What to produce:
Where the string "will" occurs in a line of the data below, that line should be copied.

Saved data entries:
####
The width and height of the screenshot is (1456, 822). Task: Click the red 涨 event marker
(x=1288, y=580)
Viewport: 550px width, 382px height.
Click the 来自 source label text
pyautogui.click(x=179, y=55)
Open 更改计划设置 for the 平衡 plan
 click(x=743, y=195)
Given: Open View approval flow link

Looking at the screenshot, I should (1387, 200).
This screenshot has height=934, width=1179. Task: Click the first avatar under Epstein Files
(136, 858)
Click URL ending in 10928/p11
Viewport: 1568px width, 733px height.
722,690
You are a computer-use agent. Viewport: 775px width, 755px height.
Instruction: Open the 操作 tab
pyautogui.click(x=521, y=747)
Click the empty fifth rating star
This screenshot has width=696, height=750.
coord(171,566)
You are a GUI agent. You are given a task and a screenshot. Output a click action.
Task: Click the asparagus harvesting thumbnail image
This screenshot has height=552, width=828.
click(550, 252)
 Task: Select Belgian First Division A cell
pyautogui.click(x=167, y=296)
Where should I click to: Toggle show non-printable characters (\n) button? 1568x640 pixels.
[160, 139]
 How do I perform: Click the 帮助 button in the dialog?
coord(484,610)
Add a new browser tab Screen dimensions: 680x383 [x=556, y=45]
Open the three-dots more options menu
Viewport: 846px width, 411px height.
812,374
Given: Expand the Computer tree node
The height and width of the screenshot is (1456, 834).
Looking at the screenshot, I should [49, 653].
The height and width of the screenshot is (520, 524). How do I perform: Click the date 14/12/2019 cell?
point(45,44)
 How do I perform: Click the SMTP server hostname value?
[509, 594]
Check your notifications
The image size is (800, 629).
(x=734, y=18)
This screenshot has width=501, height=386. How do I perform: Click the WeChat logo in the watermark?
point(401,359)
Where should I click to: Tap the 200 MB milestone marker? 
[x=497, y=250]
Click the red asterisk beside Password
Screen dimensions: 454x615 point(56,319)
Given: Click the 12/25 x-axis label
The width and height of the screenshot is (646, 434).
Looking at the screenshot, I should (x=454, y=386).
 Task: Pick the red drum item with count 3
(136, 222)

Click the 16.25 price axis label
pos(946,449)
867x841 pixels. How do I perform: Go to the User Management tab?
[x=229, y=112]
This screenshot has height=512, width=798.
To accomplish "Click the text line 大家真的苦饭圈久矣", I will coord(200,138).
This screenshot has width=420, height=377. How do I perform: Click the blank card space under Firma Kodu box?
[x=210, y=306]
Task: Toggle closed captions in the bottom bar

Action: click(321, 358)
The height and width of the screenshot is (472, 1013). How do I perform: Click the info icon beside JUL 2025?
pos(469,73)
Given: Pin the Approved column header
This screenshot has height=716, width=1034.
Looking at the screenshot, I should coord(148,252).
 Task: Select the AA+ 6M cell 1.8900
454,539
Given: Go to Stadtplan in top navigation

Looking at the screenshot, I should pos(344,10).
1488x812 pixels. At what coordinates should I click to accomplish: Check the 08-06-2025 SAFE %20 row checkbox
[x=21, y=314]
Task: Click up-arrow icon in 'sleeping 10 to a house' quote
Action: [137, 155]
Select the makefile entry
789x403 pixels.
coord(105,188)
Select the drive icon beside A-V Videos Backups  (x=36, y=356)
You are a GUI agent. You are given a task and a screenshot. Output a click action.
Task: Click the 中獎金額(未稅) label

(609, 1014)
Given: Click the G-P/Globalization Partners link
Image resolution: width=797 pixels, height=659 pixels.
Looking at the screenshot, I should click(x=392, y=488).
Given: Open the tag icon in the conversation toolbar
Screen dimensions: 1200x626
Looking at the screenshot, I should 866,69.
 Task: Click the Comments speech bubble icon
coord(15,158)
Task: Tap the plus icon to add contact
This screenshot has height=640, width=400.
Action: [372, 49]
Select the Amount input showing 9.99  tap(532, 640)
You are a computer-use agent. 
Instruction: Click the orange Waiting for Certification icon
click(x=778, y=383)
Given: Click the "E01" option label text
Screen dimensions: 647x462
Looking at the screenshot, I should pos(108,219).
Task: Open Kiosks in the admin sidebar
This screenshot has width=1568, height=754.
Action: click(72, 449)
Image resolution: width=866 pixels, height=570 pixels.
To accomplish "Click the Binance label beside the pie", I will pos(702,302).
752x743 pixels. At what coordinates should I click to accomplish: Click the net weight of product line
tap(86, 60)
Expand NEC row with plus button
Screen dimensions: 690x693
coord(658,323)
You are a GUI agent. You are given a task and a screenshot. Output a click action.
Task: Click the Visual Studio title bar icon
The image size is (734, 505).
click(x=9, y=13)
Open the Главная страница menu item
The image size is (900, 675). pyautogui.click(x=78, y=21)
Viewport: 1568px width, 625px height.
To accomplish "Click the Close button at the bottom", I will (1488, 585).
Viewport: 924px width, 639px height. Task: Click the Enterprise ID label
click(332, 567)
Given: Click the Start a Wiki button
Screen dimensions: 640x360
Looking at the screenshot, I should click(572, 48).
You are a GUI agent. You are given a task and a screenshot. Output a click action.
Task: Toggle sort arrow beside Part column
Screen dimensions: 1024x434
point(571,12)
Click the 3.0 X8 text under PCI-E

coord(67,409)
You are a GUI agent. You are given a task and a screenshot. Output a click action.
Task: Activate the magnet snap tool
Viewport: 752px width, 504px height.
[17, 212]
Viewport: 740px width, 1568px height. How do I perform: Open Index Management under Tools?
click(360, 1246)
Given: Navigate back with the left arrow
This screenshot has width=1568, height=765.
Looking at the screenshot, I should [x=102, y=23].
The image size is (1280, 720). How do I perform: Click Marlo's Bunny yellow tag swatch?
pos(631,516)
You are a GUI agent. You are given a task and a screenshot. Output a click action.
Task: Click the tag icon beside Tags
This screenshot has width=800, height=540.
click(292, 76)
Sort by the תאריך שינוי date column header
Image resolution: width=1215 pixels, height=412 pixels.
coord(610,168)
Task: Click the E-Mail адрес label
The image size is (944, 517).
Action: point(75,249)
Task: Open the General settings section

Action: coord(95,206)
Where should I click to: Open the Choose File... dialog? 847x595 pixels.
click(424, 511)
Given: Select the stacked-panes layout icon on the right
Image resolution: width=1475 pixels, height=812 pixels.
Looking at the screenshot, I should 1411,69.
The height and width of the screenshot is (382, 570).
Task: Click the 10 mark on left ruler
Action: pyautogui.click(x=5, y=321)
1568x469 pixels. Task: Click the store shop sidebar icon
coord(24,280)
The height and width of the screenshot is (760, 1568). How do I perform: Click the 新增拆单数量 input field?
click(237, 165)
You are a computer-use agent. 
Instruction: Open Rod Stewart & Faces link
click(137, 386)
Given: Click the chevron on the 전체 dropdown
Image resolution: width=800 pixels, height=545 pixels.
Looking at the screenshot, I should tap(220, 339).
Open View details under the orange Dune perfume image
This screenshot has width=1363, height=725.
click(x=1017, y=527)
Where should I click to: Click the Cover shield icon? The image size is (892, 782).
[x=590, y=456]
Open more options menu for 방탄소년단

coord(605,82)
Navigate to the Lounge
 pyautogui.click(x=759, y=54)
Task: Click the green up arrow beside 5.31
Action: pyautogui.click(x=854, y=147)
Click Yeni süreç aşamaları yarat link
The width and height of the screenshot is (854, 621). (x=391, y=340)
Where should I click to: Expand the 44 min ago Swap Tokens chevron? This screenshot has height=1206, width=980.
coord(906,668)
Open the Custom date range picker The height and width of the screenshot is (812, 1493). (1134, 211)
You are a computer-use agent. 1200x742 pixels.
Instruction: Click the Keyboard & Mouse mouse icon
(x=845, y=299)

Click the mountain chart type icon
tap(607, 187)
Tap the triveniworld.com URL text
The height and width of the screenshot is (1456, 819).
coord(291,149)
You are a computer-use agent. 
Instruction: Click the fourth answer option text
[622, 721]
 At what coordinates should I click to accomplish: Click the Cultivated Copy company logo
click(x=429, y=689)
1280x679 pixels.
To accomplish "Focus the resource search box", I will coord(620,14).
####
Answer:
To accomplish "Click the text line 大家真的苦饭圈久矣", I will coord(200,138).
To accomplish "Click the Binance label beside the pie", I will pos(702,302).
To accomplish "Click the Close button at the bottom", I will (1488, 585).
To accomplish "Focus the resource search box", I will coord(620,14).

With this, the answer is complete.